Within the past few weeks, I’ve noticed a couple examples of this. On Facebook, a friend posted a photo of her and her dad in recognition of his birthday and included a comment that said, “thank you for always being there for me.” Reading that really affected me because it made me realize that my dad chose NOT to be there for me. Aren’t dads (and family members in general) supposed to be there for you? I felt a bit deflated after that. It’s interesting how seeing that particular innocent phrase pointed out such a deficit in my life. Despite his reassurances to me early in life that family is the strongest bond and all we have in this life, he left us behind.
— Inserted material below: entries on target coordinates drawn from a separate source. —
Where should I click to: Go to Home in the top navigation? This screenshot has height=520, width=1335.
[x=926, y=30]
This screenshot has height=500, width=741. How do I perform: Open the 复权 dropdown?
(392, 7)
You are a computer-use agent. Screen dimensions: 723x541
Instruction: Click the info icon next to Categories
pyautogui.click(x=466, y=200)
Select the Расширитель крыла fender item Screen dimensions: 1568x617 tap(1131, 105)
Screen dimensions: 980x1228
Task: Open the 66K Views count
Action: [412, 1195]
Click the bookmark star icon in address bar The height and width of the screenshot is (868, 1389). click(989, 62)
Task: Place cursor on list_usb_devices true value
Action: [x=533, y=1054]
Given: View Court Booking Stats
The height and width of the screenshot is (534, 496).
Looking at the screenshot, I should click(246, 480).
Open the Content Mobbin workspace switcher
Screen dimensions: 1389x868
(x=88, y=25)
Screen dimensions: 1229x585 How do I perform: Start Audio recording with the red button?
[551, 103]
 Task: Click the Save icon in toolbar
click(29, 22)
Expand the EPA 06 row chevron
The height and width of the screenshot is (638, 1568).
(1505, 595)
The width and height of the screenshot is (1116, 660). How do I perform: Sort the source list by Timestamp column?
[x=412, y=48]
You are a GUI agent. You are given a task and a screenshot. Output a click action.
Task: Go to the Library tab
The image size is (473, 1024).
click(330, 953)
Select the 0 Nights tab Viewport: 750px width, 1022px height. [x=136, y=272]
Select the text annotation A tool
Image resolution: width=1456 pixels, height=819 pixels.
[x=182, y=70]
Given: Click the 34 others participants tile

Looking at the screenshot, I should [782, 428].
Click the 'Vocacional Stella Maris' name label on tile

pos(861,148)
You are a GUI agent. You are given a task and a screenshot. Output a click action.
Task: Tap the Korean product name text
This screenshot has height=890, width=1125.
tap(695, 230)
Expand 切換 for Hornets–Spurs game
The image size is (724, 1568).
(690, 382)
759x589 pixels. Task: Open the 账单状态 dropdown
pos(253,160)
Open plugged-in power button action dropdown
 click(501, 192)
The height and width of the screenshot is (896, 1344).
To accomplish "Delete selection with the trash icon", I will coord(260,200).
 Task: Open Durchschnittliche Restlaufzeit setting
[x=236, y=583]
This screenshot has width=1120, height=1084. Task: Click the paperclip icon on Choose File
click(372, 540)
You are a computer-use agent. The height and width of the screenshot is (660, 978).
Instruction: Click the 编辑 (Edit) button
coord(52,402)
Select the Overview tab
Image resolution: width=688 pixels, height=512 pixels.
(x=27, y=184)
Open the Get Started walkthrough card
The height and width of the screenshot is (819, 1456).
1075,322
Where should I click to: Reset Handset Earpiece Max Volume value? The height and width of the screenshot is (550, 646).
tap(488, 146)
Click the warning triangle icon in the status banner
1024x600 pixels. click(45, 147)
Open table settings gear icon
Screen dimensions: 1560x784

Similarly, I attended a wedding and listened fondly as the bride’s father gave a speech during the reception. He became emotional when describing the moment his daughter was born and how it was the happiest day of his life. This, of course, led me to try and hold back tears. I couldn’t help but think my dad probably felt something similar. At one point in his life, he was overcome with joy and happiness about me being a part of his life and being a father. But, somehow that got twisted into an overwhelming sense of sadness and depression. I wasn’t enough? That happiness about what he had and being a father wasn’t enough anymore? That’s hard to think about. Something else was much more powerful.
Other times, I feel angry. This emotion usually doesn’t even need a “trigger.” It will just occur to me he is gone or unable to help me through something anymore in a dadly way and it really pi&%#@ me off. I still need him. I wasn’t done learning. Why didn’t he work harder to find a better way out of this for us? Why didn’t he think about the fact we’d still be dealing with this five (and more) years later?
Needless to say, there’s a rollercoaster of emotional episodes survivors face after a loss and there’s no time limit to when they will end. I now know to just buckle my seatbelt and work through my emotions as they do arise.
Ruby says
I understand, it has been 12 years for me. I still struggle everyday with questions, self doubt, overwhelming saddness and why? Why would my father do this to himself and us. His 2 daughters and 3 grandsons!!!! I wish I could prevent someone from this choice and help them to understand there’s nothing wrong with their feelings and thoughts…to Please give life one more day.